This http://aleksandrvoinov.blogspot.com/2010/06/author-interview .html reminded me of a story I have longed to tell for ages...
A beautiful love story and the kind of background that tells so much about my country and about the things, people went through in and after WWII.
Before you scream bloody murder... I know I know... but there always are victims on every side.
I still remember how my Grandmother told me... I was 13 and staying at her house during summer, while my mother prepared to move us in with her new man.
It was actually the evening of my birthday and a huge thunderstorm rode the village. This village you see, was in a valley, surrounded, at least back then, by monstrous mountains of uranium mining waste.
THe thunderstorm would sink down over the valley, effetively engulfing the lower parts of the village in horrendous village, and stay there, until it lost its power because it was caged by those "mountains".
My grandmother and I sat by candlelight, out of fear of lightning strikes and she told me, how she had gotten a new father at the age of nine. I asked, what had happened to her father and she began to tell me, with a silent, yet strong voice about the winter of 1944, when at night the Gestapo came to raid their house again, forcing her, four years old, to stand outside in the snow for hours staring into the muzzle of a gun.
Her father not only was communist, his father had also been a jew.
And while we were sitting, by candle light, while outside the thunderstorm raged, she told me, how she had met my grandfather.
You should know, my grandfather was the bastard son of the highest Nazi official in Pommerania and his housemaid. He went to the Nazi elite school, the Napola, and frankly was the poster boy of a young, striking, very blonde, very arian man.
But the war came and went and he and his mother were driven from their home in Stettin, to live in the northeast of what would become the GDR. Their living circumstances were not truly good and his mother didn´t take well to being driven from her home and being a fugitive.
The GDR government wanted him to study, after all he had received the best education, there was, even if it hadn´t been conform to their ideologies. And he refused.
My grandfather was very stubborn, very proud and pretty passionate in his beliefs. And they were that he didn´t want to leave his mother alone.
So they made him work in a fish processing plant. There are several kinds of torture and he couldn´t stand the smell of raw fish to the end of his life. My strong grandfather would just turn green, then a little greener and would rush for the toilet. And he never... NEVER lived it down.
One summer he was a "volunteer" in a summer camp by the eastern German youth organization (Free German Youth - you may laugh now. participation was anyting but free) and my grandmother had been sent there, I don´t remember for which reason... good grades, or recreation...
My grandmother came from the south of the GDR, about as far from where he was living with his mother, as it got.
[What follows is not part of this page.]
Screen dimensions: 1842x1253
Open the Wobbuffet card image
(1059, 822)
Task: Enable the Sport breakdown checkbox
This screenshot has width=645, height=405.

It was a typical summer romance, she was 17 or 18, he was 25 and between them lay the whole of their country.
Theirs was an almost impossible match, even with the uniformity, the communists proclaimed, their mothers very well remembered, who their fathers had been.
But, what can I say, sometimes, it just takes the right motivation. Did I mention, my grandfather could be very single minded?
In October that year, my grandfather stood at my grandmothers door and told her, he was studying at the university closest to her now.
It was 60 kilometers (for the Americans: 38 miles) away from her village. And he had decided to pay her a visit... by bicycle.
They married a year later. And as long as he was studying there, he did the ride every weekend, until it got too snowy for it.
I have never in my whole life seen a couple as much in love as them.
Whenever he came home from work, he would first of all things, seek out my grandmother and give a big, loud kiss and hug her and don´t get me started on him coming back from his travels around the world. He lavished on her present from China and India and Russia. (I must say, after he had finally relented and studied, as they wanted him to do, he was just as good as everybody expected of him, Pphysics and economy and he mastered both)
Or as she told me, years after he had died: I have never loved a man, but your grandfather and I never will.
None of them ever truly talked about their time in the war. I am most likely the only one, my grandmother told about her childhood experiences and not even to her did my grandfather really talk about his father, or his time in the Napola school, but he never took well to the thought of anyone driven out of their homes, no matter by whom. You could see it in his face, how it had always bothered him. I know, he left Pomerania on foot with his mother and 5 younger siblings, the youngest of which was just a baby, and they walked, several hundred kilometers, driven by the red army through a destroyed country. I don´t know, what he had seen, but I know it had been bad.
He was just old enough to be drafted as the "last line of defence" during the last months of the war, being elite Hitler youth and all. But as I said, he never talked about it.
On the other hand, he was just the kind of driven hero, you´ll find in a romance novel. Did I mention he pushed his step-father down a flight of stairs, when that man had beaten his mother, as a boy of no more than 10?
Between them, they had a life time of bad memories, yet managed to built a life of happiness together and , that´s just all, we can ask for isn´t it?
It surely wasn´t all leisure. After his mother died young, they took in his younger siblings and raised them, in the same house, he shared with his mother and father in law, but they managed together.
And they surely didn´t care, who their fathers were.
I guess, the next story will be about the other set of grandparents and how my grandmother insisted to marry in a black dress ( and she did! and looked stunning). Oh, the scandal!